Occidental bulks up in U.S. while exiting Argentina

SAN FRANCISCO (BestGrowthStock) – Occidental Petroleum Corp (OXY.N: ) is selling out of Argentina and spending $3.2 billion at home, adding to a string of deals in which well-capitalized energy players snap up U.S. natural gas assets amid a gas price slump.

After a tumultuous year for the fourth-largest U.S. oil company, Occidental also rewarded shareholders on Friday with a 21 percent increase in the dividend, sending its stock higher.

The sale of Argentine assets for $2.5 billion to Sinopec Corp (0386.HK: ) parent China Petrochemical Corp, announced earlier in China, includes stakes in 23 production and exploration concessions, and is the Chinese company’s first foray into the country.

Oxy’s $1.8 billion purchase of Texas gas properties lines up with its strategy of growing where it is already strong. It also comes after the acquisition of natural gas firm Atlas Energy (ATLS.O: ) announced last month by Chevron Corp (CVX.N: ), which itself followed Exxon Mobil Corp’s (XOM.N: ) big XTO deal.

The betting is that a growing share of U.S. electricity will be generated by gas-fired plants in the years ahead, which should eliminate the current glut weighing down prices.

“I like the idea of buying properties in the United States,” said Fred Burke, investment head at Sandy Spring Bank near Washington D.C., seeing the gas purchases as far-sighted.

“Five years from now … everybody will wish they had bought these investments that they could have made,” he added.

Occidental spent another $1.4 billion on North Dakota acreage, meanwhile, as it makes a serious move into an oil-rich region that mirrors other energy companies’ response to the strength of crude prices.

Occidental will also raise its stake in the general partner of Plains All-American (PAA.N: ) to 35 percent from 22 percent, and buy the 50 percent of the Elk Hills power plant it did not own from Sempra Energy (SRE.N: ). Elk Hills is where Oxy in 2009 made California’s biggest hydrocarbon discovery in 35 years.
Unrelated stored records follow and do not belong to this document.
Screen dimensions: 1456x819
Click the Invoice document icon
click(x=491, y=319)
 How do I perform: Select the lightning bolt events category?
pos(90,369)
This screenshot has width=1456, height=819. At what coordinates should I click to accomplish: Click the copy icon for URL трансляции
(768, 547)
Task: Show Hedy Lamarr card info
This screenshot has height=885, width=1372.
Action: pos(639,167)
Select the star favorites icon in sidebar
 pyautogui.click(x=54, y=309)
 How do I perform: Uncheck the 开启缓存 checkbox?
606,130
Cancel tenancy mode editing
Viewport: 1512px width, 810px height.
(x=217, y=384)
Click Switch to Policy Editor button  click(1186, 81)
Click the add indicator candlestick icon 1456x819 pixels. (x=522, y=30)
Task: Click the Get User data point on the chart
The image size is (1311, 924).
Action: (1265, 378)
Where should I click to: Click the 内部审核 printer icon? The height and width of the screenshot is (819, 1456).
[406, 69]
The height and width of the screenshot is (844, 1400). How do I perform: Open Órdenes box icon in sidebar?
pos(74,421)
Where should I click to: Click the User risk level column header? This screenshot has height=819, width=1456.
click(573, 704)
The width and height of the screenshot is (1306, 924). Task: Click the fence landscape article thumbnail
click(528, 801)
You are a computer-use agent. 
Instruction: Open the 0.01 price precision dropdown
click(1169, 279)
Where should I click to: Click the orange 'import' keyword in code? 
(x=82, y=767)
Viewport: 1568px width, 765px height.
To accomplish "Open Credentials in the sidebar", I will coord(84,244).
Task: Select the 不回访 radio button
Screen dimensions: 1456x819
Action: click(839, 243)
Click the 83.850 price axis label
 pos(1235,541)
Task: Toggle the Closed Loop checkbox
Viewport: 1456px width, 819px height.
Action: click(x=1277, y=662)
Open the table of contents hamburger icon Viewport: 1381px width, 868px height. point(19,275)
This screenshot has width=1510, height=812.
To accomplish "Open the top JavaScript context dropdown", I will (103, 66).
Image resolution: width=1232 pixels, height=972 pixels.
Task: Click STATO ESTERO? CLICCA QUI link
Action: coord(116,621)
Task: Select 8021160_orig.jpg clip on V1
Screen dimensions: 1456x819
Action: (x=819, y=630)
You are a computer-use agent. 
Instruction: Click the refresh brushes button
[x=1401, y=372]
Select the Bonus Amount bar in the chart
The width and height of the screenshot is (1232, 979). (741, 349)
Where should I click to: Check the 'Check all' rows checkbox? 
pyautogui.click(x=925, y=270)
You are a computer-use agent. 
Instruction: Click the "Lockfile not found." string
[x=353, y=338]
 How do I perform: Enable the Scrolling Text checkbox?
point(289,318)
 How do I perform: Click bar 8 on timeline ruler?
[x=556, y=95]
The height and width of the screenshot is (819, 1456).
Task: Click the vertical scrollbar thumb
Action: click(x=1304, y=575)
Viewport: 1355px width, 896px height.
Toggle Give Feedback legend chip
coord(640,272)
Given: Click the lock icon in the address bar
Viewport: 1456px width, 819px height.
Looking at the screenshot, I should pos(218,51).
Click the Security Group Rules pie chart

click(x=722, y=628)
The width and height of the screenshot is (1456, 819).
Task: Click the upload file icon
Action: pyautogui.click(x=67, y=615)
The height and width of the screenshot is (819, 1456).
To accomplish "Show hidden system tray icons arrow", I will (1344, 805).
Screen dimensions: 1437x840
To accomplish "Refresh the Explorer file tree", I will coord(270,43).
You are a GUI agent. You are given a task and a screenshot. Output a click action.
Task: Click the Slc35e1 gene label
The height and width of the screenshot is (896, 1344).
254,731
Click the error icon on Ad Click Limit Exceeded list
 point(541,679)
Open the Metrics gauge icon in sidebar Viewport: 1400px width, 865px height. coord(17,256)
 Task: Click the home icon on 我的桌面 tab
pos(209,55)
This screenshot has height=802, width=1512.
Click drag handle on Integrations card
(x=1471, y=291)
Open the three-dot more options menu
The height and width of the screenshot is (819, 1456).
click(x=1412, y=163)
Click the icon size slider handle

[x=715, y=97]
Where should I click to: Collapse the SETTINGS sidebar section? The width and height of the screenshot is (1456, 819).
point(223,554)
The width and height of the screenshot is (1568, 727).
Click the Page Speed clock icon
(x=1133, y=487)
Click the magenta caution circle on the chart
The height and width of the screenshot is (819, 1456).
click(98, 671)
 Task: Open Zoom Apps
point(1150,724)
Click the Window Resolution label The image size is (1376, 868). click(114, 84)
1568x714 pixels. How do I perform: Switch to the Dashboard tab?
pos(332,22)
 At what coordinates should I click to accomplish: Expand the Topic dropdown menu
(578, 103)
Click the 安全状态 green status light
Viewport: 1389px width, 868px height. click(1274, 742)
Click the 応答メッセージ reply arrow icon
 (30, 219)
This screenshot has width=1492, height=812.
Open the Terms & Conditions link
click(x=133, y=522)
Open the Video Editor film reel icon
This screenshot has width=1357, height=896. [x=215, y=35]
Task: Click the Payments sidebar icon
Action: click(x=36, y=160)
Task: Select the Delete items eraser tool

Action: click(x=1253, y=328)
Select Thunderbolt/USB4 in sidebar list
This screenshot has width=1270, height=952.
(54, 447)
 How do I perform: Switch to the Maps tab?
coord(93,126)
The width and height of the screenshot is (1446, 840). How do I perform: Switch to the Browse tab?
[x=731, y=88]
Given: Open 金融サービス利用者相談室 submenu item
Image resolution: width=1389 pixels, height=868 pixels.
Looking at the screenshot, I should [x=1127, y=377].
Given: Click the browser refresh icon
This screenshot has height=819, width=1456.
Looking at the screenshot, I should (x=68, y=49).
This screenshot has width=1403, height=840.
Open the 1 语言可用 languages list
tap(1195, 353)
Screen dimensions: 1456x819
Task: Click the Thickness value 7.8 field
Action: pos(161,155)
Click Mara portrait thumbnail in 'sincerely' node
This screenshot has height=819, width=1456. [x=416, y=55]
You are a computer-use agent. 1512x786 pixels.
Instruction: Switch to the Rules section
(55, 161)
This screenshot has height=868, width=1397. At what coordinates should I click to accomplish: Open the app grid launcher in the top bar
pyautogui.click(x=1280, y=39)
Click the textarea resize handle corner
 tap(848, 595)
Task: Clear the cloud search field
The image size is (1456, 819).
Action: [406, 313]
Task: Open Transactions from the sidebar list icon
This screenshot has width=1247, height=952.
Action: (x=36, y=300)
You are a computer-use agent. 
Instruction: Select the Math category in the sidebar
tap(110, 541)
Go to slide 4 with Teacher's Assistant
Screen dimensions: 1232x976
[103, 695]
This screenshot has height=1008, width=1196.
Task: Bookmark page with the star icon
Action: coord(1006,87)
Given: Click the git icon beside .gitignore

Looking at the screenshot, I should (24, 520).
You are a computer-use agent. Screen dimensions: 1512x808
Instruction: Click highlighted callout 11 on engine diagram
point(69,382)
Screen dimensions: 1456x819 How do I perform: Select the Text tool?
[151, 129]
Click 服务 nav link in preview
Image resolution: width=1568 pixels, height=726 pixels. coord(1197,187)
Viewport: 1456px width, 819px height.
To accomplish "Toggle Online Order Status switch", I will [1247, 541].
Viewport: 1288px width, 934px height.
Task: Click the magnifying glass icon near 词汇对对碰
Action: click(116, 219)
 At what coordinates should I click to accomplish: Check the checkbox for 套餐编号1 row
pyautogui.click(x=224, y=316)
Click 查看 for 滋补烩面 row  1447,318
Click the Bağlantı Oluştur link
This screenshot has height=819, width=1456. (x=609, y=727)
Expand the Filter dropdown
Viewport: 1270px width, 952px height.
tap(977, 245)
Burke respected the management at Occidental, which saw its board bow to pressure from shareholders two months ago to spell out a succession plan and cut executive pay.


Stephen Chazen, chief operating officer and CEO-in-waiting, said the Sinopec sale had been in the works for two years. While ultimately driven by price, he said it was appealing to get out of a market with a strike-prone labor force while the other deals add interests with more certainty, nearer home.

“They replace something I had a little less control over with something I have better control over, offering better returns,” Chazen said in a telephone interview.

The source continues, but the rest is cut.